Woocher argued that not every treatment for the human body over the years has required state-licensed professionals to master it.

“Would you call the ABA a medical treatment?” Justice H. Walter Croskey asked Woocher at one point.

“I would call it a health care treatment,” Woocher replied, stressing that ABA, unlike medicine, doesn't necessarily need a state-licensed practitioner.

Patricia T. Sturdevant, deputy commissioner for policy and planning and health enforcement adviser at the California Department of Insurance, which filed an amicus brief in Consumer Watchdog's favor, argued that “medical necessity is determinative of what treatment is necessary.”

“There is no license requirement in the Insurance Code,” she said.

Carmen D. Snuggs, a lawyer with the California Department of Justice, argued that Los Angeles County Superior Court Judge Robert H. O'Brien correctly denied Consumer Watchdog's petition in 2011 by ruling the California Department of Managed Health Care has no ministerial duty to compel the health plans they regulate to provide coverage for ABA treatment performed by unlicensed persons.

She also argued that SB 946, a bill of the California State Legislature that went into effect July 1, 2012, authorized the provision of ABA services for autism provided by the state or the Behavior Analyst Certification Board, and it shouldn't be provided retroactively.

Justice Croskey asked how two state government agencies could take opposite positions in the same case.

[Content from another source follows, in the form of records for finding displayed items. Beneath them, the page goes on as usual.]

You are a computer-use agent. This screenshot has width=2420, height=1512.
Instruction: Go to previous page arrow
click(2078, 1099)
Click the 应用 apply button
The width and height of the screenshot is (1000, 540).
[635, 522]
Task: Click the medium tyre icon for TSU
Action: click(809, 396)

“I'm confused by how that's tolerated,” he said.

The litigation dates to 2009, when Consumer Watchdog sued the Department of Managed Health Care, charging that DMHC wrongfully allowed insurance companies to refuse to pay for autism treatments.

Judge O'Brien ruled against the watchdog, finding the DMHC had the discretion to impose a licensure requirement on ABA practitioners when the Legislature has not seen fit to do so. Consumer Watchdog appealed that ruling.

The panel was comprised of Presiding Justice Joan Dempsey Klein and Associate Justices H. Walter Croskey and Patti S. Kitching.

Consumer Watchdog is represented by Harvey J. Rosenfield, Pamela M. Pressley and Gerald S. Flanagan of Consumer Watchdog and Fredric D. Woocher, Beverly S. Grossman Palmer and Byron F. Kahr of Strumwasser & Woocher LLP.

The case is Consumer Watchdog et al. v. California Department of Managed Health Care et al., case number B232338, in the Court of Appeal of the State of California, Second Appellate District, Division Three.